Note: Much of this article also ran in the May 19, 2022 edition of the Fredericksburg Free Lance-Star.
Fishing guide David Roy splashed our final keeper walleye, a plump fish about 21 inches long, into the live well, then said, “Let’s catch some smallmouth.”
Walleye, a tasty, favored fish for many anglers, can be caught in many waters from Virginia to the Dakotas and Canada. The fish from the colder waters north just seem to taste the best.
Fishing the St. Lawrence River, which separates the United States and Canada and drains Lake Ontario, has been a bucket list adventure for me for decades -- not so much for the walleye but for hard-fighting smallmouth bass.
Roy, who owns St. Lawrence Outfitters launched from Iroquois, Ontario, but we’d be fishing the New York side of the river. Dean Hynes, a Newfoundlander who comes to Roy’s part of southern Ontario to fish and hunt turkey each year, was also in the boat.
Walleye season begins a little earlier on the American side. The fish are in various stages of spawning by early May, having left Lake Ontario to deposit their eggs upstream. Most fish we caught had already spawned. Amazingly, the river was devoid of boats. Except for one other boat plying the same rocky shoreline that fed into farm country, we were the only boat on the water during this first week of the season. Roy intimately knows this section of the river and immediately found walleye in about 35 feet of water. After just a couple of slow, trolling motor passes through the area, we had collected our nine fish limit. We caught many more, with several smaller than the 18-inch minimum, plus a couple that many would consider trophies, up in the 28-inch range. They appeared to have already spawned but Roy believes in releasing these big girls to breed again.
Roy uses medium to medium-heavy spinning rods with braided line with a fluorocarbon leader. I brought my own spinning combo, a new 6-foot, nine-inch, medium-action Johnny Morris Platinum Signature 2000 Series package. I spooled 20-pound braided line, slightly heavier than the line on Roy’s rods.
Rods and anglers received full workouts. After finishing with walleye, Roy headed to water just past the outer margins of the tailrace at a nearby dam, one used solely for water control and not electricity generation. We began consistently catching smallmouth bass ranging from 2-5 pounds. A second move saw us catching fish with almost every cast. It was so constant that Dean and I actually put our rods down a few times to give our hands and arms a rest.
Amazingly, we never changed lures all morning, catching both walleye and smallies on a three-inch, painted yellow/chartreuse blade bait lure, a Silver Buddy, that had a shimmering coating on the side to generate flash. This weight-forward lure had tandem treble hooks with a small bucktail on the rear hook. Whether targeting walleye or bass, you cast the lure, let it swiftly sink to the bottom and then lift and retrieve until you feel the lure vibrating. The fish often hit as the lure fluttered down after a short retrieve.

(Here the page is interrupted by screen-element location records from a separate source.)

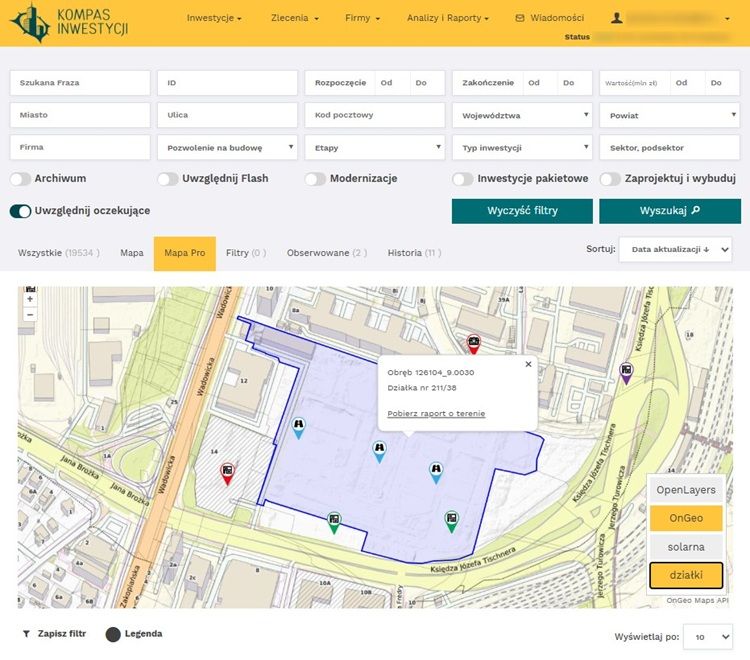Zoom out on the map
This screenshot has height=660, width=750.
coord(30,314)
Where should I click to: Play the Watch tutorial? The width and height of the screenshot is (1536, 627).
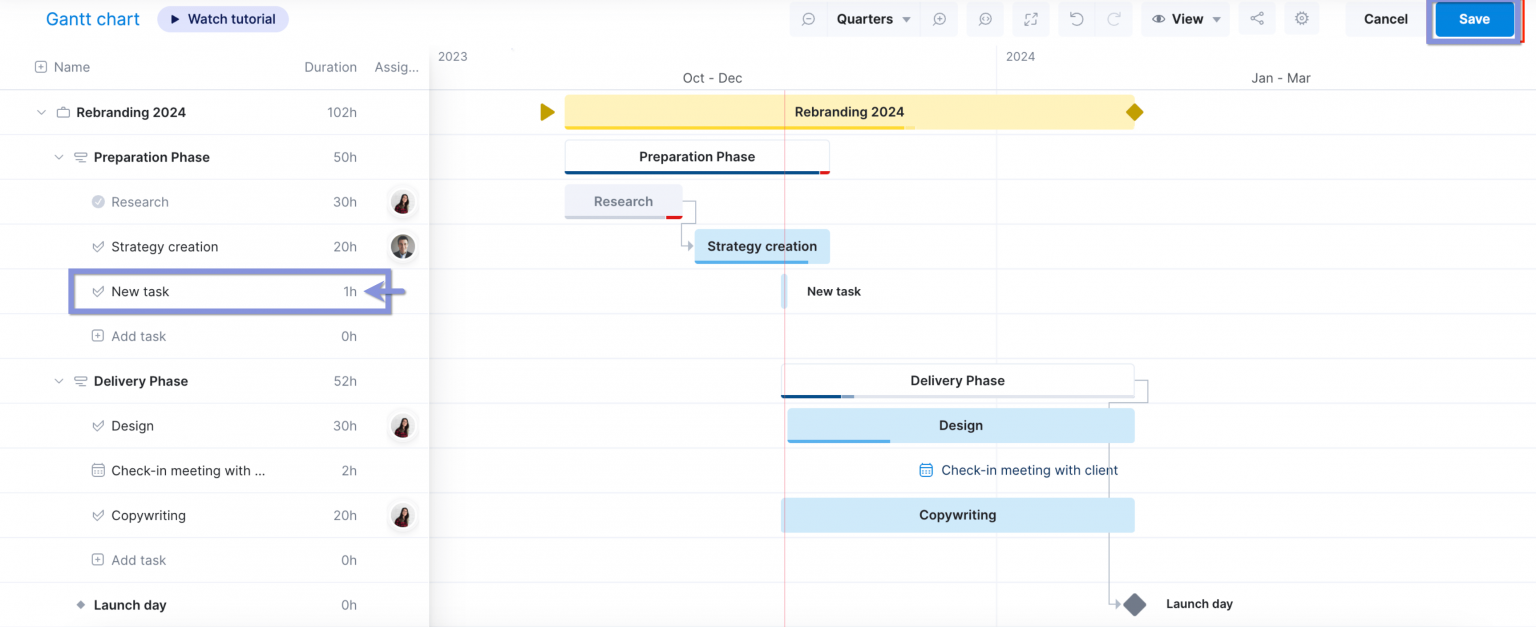click(222, 18)
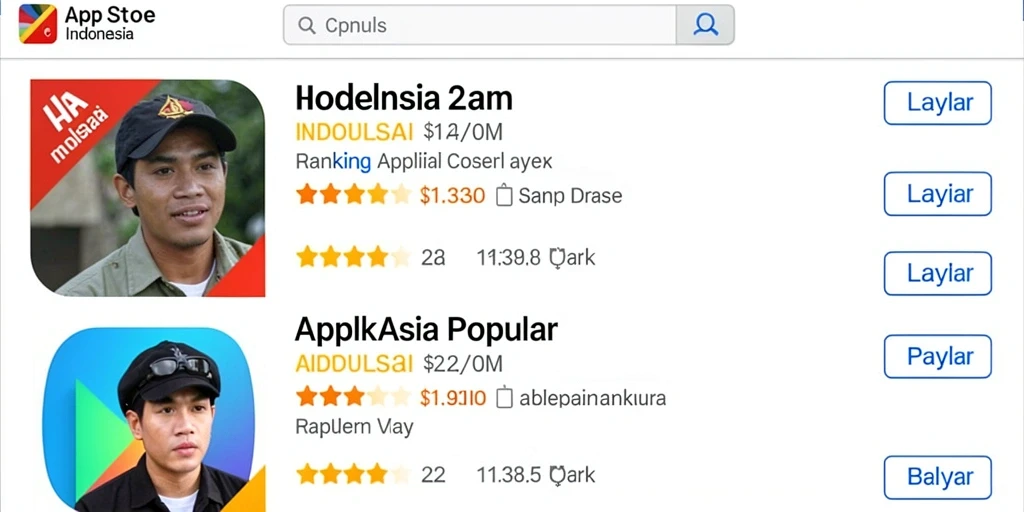Click the first Laylar button
Viewport: 1024px width, 512px height.
click(938, 103)
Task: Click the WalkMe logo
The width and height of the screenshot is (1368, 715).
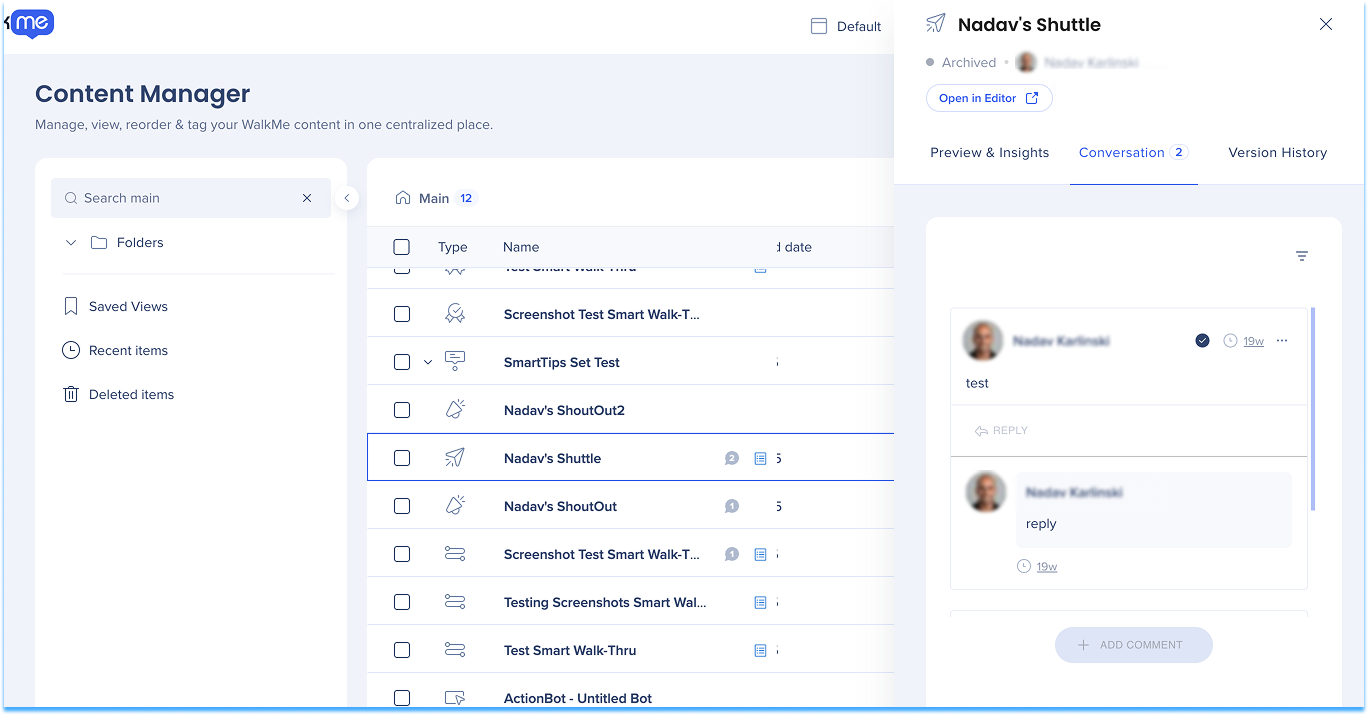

It was deadly. No one was counting, but I’m guessing we easily came close to catching 75-100 smallmouth bass in less than three hours. “This isn’t the place I go to when I’m in a tournament looking for the bigger fish (which can exceed 7 pounds in the river), but it’s a reliable place to catch a lot of fish,” Roy said.
I’ve fished for smallmouth in a lot of lakes and rivers but never experienced action like we enjoyed on the St. Lawrence. Check another one off the bucket list. Sadly, though, I lost that doctored up Silver Buddy lure in June while fishing the New River in West Virginia.